Common Encoding Errors and Fixes

Mojibake (garbled text): Caused by opening a file with the wrong encoding. Solution: identify the correct encoding and re-open the file with that setting.
Question marks or boxes: The font does not contain glyphs for the characters. Install a font that supports the script (like Noto Sans Telugu for Telugu).
Double encoding: Text that was already UTF-8 gets encoded as UTF-8 again, producing characters like "à°•" instead of "క." Solution: decode the text once to restore the original characters.

Frequently Asked Questions

What is the best encoding to use in 2026?

UTF-8 for virtually all purposes. It is the universal standard for web, mobile, email, and databases. Use it unless you have a very specific reason not to.

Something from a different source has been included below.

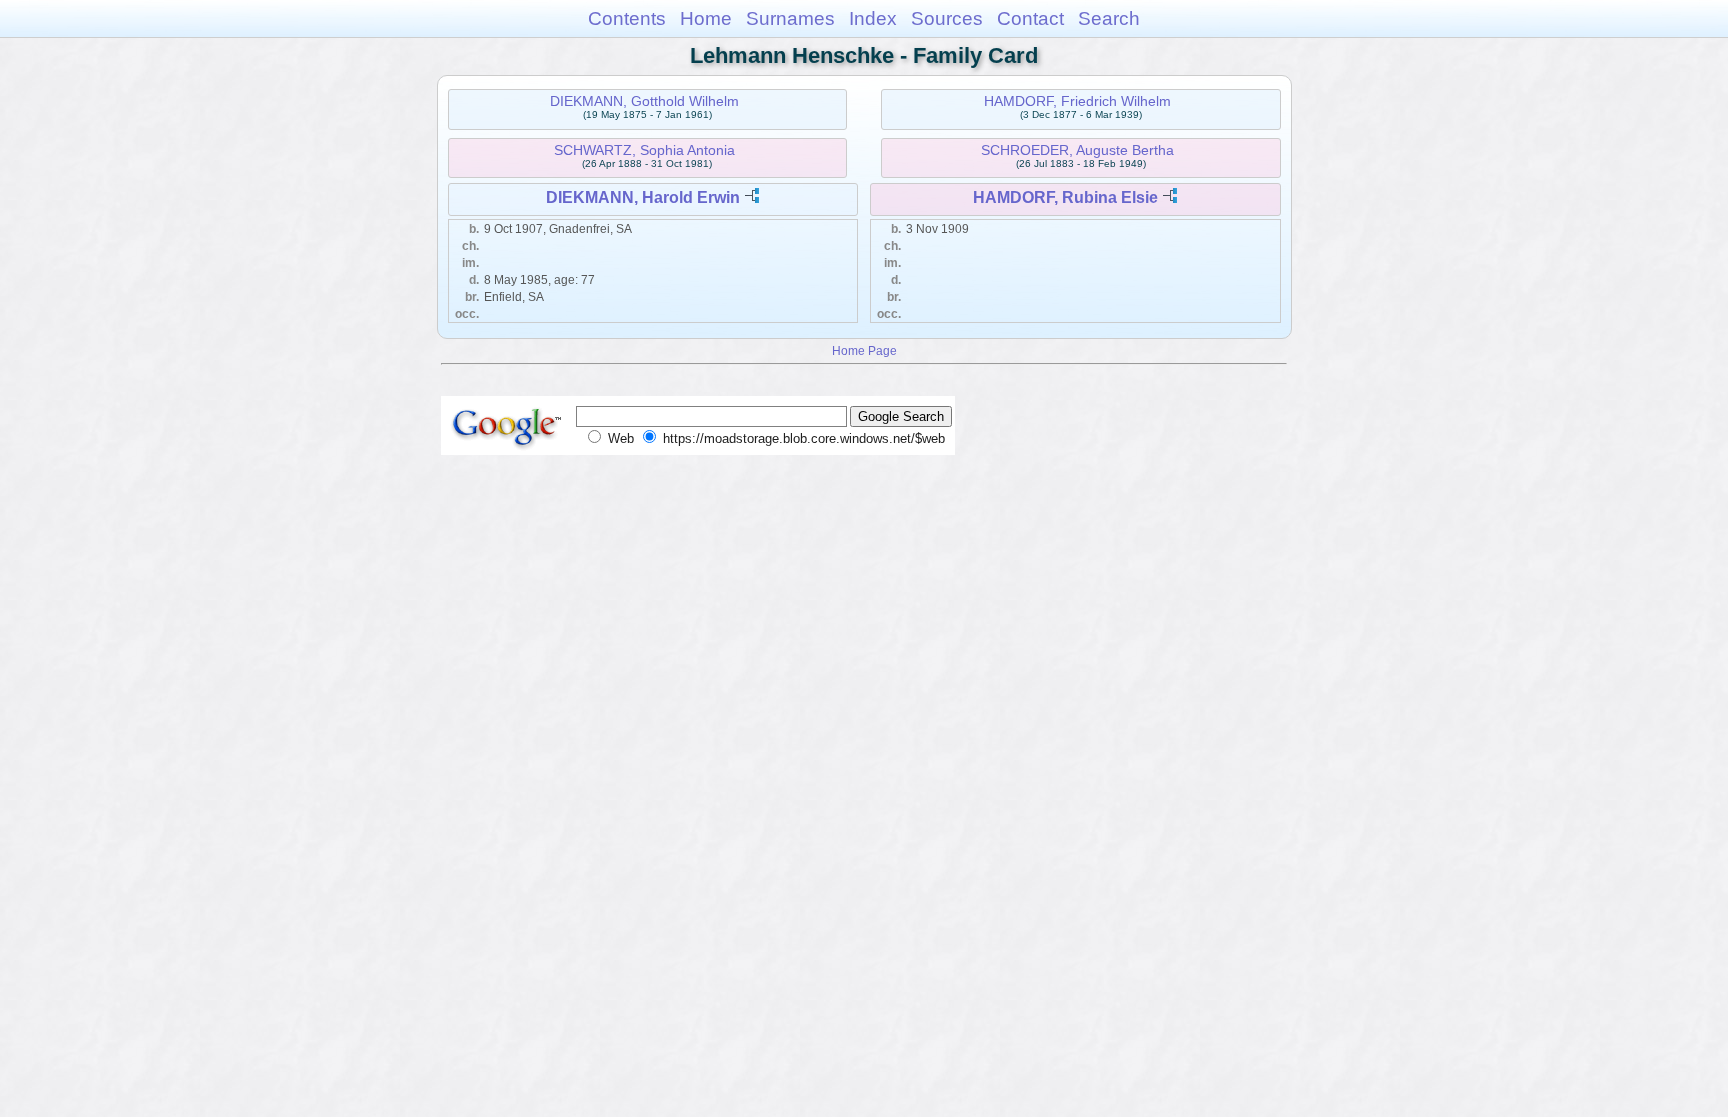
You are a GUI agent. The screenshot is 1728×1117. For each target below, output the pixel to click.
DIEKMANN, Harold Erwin (643, 197)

Can I convert between encodings?

Yes. Tools like our Unicode Converter and ANSI Converter handle the translation between encoding systems automatically.

Why do some Telugu websites still show broken characters?

Usually because the website's encoding declaration does not match the actual encoding of the content, or because the web server is sending incorrect encoding headers.

Is ASCII still used?

ASCII is a subset of UTF-8, so every ASCII file is automatically valid UTF-8. You do not need to worry about ASCII as a separate standard — UTF-8 covers it completely.

How do I check a file's encoding?

In Notepad++, open the file and check the bottom status bar. In VS Code, the encoding is shown in the bottom-right corner. On the command line, the "file" command on Linux/Mac will report the encoding.

Conclusion

Character encoding is the invisible layer that makes digital text possible. Understanding how it works — from ASCII's 128 characters through the code page era to Unicode's universal standard — empowers you to diagnose text problems, build better websites, and work more efficiently with multilingual content. For anyone working with Telugu, the key takeaway is simple: use UTF-8 for everything digital, and use conversion tools when you need to bridge the gap to legacy DTP formats.